The book is split into three distinct sections: Fallibility; Mystery and Uncertainty. The first dealing with medical training and mistakes; the second on what the author describes as the “mysteries and unknowns of medicine”; the final part on uncertainty and how faced in a medical context, but also in a more general context.

The underlining theme probably reduces to how we expect our doctors and surgeons to be infallible, to support us at times of crisis, yet on the other hand but there is an inherent limitation in their capabilities – those limitations can be reduced but never eliminated – such is the nature of life and illness.

That said it’s neither a critical or negative book, far from it. Dr Gawande come across as both honest and engaging in his analysis, and invites a degree of critical thinking by the reader.

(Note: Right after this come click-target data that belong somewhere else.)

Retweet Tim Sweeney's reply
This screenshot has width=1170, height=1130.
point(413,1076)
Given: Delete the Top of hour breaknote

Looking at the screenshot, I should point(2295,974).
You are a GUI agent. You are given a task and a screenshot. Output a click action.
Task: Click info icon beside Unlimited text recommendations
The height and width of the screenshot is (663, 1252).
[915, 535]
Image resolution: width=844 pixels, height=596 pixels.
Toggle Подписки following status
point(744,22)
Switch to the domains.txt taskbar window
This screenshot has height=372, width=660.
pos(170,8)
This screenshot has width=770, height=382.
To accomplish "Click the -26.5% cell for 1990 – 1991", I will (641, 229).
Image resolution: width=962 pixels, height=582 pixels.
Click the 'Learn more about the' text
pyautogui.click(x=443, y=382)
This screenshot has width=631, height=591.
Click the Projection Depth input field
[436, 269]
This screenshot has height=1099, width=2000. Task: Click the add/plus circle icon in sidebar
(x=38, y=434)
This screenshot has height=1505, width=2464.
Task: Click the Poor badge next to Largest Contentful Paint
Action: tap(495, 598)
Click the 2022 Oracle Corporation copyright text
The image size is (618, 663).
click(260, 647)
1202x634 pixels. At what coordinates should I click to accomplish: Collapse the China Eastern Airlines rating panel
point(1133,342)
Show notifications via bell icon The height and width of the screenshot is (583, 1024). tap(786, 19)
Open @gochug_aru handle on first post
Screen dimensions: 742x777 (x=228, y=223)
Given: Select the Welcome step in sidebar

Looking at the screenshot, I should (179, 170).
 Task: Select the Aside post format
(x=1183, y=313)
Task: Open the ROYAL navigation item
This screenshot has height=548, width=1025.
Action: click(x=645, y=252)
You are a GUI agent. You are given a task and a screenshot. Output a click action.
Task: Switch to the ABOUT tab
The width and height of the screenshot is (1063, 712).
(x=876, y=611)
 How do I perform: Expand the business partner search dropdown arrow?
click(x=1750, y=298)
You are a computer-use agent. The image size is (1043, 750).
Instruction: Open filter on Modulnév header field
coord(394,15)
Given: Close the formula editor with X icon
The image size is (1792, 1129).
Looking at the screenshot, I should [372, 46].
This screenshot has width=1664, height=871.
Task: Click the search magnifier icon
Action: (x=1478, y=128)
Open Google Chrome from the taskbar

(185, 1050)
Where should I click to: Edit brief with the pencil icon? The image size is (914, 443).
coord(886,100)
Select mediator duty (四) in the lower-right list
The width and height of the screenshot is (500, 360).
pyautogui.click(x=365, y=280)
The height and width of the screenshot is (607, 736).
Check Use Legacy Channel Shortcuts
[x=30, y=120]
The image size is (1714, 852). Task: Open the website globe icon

For any of us who use doctors or get ill – yes, all of us, including Yogis – this is a fascinating discourse. The last chapter is especially interesting, dealing with a case of intuition – a hunch, an outside possibility – which proved right, and critical in his patients treatment. He discusses here not only the medical aspects of the case, along with his intuition, but also intuition in other contexts, citing the example of a fire commander who pulled his crew out of a building on a unexplained instinct, moments before it collapsed. Many of us will recognise that intuition – surprisingly it has come up a number of times in my other career, accountancy; something feeling “not quite right” uncovers a hidden issue. I guess intuition, sixth sense, ESP; all of these and none of these.

In all a readable work, and thought provoking without being overly heavy. Worth a read for any one interested in the human body, medicine, health and well-being.